Vera Grabe, otra exintegrante del M-19 que hace parte del gobierno, como jefa de la delegación del Gobierno en los diálogos de paz con el ELN, también asegura que la idea del “diálogo nacional” derivó en la que es, muy probablemente, la mayor muestra de democracia de nuestra historia, la constituyente del 91. “Y el diálogo sigue presente, porque este es un país que tiene que aprender a escucharse, reconocer al otro y a la otra, encontrar caminos de concertación”, agrega.
Para este sector, Petro le sigue apostando a ese “sancocho nacional” y citan ejemplos como el de los mismos diálogos con el ELN, en los que puso a trabajar conjuntamente a personajes como Otty Patiño, exguerrillero del M-19 y hoy comisionado de paz; María José Pizarro, senadora e hija de Carlos Pizarro; y José Félix Lafaurie, dirigente gremial ganadero muy cercano al uribismo.

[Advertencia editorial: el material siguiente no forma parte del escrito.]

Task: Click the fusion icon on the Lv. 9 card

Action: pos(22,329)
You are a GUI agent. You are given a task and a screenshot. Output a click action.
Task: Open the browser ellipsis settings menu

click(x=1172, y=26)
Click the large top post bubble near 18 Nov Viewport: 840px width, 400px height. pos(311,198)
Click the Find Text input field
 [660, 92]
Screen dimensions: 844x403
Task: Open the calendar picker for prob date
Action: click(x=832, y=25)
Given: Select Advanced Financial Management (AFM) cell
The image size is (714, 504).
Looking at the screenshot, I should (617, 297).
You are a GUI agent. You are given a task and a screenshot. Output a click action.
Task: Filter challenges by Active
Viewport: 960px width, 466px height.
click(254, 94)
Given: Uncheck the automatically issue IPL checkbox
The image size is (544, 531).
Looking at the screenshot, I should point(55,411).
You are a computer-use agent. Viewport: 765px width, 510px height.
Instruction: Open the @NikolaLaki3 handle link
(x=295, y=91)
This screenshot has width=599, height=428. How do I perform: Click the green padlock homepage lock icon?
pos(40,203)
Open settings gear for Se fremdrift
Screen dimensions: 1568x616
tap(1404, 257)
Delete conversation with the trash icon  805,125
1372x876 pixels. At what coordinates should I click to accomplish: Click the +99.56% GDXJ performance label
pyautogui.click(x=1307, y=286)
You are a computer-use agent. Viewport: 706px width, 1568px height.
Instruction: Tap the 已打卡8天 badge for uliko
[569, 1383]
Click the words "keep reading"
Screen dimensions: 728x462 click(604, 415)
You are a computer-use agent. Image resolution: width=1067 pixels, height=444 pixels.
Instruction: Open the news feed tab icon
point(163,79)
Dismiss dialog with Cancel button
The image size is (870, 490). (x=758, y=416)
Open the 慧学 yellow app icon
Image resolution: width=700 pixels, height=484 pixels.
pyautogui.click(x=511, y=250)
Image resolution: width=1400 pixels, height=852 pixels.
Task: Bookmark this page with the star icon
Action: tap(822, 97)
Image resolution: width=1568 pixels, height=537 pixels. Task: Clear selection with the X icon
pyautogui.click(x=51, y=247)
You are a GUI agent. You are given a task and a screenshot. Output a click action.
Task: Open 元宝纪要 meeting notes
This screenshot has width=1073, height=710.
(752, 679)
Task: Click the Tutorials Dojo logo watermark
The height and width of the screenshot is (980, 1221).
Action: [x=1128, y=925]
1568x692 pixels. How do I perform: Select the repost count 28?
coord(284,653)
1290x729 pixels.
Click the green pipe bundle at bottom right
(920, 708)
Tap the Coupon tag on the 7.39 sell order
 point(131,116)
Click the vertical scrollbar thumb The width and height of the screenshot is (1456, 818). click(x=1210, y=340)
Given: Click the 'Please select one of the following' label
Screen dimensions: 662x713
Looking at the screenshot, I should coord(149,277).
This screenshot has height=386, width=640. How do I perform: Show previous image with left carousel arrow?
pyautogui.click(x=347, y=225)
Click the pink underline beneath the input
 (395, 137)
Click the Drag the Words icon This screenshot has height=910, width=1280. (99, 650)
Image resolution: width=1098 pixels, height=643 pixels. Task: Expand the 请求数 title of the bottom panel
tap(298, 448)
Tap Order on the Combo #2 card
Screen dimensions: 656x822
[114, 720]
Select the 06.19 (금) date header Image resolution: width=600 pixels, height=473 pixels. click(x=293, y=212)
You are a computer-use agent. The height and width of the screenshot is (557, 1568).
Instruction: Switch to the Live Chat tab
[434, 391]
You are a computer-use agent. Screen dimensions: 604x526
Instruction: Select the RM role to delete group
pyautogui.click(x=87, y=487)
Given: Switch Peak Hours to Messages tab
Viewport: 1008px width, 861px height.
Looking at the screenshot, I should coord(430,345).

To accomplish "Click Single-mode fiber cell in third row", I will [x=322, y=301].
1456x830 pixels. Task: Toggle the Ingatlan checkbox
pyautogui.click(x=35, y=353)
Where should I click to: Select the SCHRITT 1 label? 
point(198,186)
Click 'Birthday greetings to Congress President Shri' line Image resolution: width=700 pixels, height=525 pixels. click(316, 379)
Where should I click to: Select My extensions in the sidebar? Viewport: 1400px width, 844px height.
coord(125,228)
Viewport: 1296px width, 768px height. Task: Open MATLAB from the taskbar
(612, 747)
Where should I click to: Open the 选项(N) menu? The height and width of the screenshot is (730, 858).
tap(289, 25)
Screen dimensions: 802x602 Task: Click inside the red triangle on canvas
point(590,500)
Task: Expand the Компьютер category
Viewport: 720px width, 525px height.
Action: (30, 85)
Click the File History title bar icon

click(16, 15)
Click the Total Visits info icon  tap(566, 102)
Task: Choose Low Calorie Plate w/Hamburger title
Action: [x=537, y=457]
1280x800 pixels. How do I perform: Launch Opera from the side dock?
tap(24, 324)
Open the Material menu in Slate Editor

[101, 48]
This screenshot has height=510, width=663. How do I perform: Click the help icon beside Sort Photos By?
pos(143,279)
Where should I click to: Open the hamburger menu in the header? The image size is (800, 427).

También hablan de otro de esos personajes simbólicos para el Gobierno, el expresidente Alfonso López Pumarejo, precursor de la reforma agraria que casi 90 años después busca llevar a cabo Petro. Las similitudes entre ambos son varias: marchas, balconazos, fortalecimiento de la lucha sindical y más. “Que el pueblo liberal de Gaitán y de López Pumarejo nos acompañe en este compromiso con la historia y la gente”, decía el Petro candidato en 2022.
En contraste a esa visiones, para Armando Silva, doctor en filosofía y literatura, detrás de esas referencias, a Bateman, García Márquez o incluso a Bolívar y Gaitán, hay un deseo de emular a grandes personajes sobre los que la historia ya dio parte de grandeza, una actitud que, según él, está relacionada con el narcisismo. “Esta no correspondencia entre unos ideales y la realidad es parte estructural de su personalidad y su gobierno y, de hecho, si en algo se parece el actual gobierno es a su presidente, una gran y grave distancia entre la realidad y sus planes”, dice Silva.
La escritora Piedad Bonnett señala que el presidente Petro es un “político romántico”, un rasgo que se evidencia en sus discursos grandilocuentes y emocionales, lo que le abriría la puerta al populismo. “No necesariamente es malo si se combinara con sentido de la realidad, un caso poco frecuente porque, como dice Manuel Arias Maldonado en La democracia sentimental, el romanticismo político ‘introduce un elemento utópico cuya abstracta vaguedad induce la suspensión del juicio racional a través de un estilo hiperbólico’”, escribió Bonnett en 2023, en una de sus columnas dominicales de El Espectador.
La periodista Patricia Lara, quien ha escrito dos libros relacionados con el M-19, el más reciente sobre la historia de la espada de Bolívar, opina en un sentido similar. Según ella, el Gobierno ha fracasado en materia de ejecución, lo que incluso se contradice con los postulados de Bateman: “Él decía que el pueblo solo entiende el lenguaje de los hechos y, por ejemplo, no vemos un acuerdo nacional, porque nadie se ha sentado a conversar”.
Esa sensación también recorre el Congreso. La oposición señala que el propio Petro no ha dado señales de querer conciliar y, por el contrario, ha intentado imponer sus reformas, incumplir los acuerdos políticos e incluso generar una narrativa de “bloqueo institucional” o golpe blando” que no aporta al diálogo. A todo esto se suma que, en términos prácticos, ni oficialismo y ni oposición están interesados en el acuerdo, pues desde ya preparan sus estrategias para el 2026.
Independientemente del resultado de esta discusión y el rumbo que tome el Gobierno en los próximos dos años y dos meses, queda claro que el presidente Petro seguirá echando mano del pasado, y de su pasado, para encontrar los argumentos que apoyen su agenda del “cambio”, lo que a su vez marcará lo puede llegar a ser el proyecto político de izquierda en el país.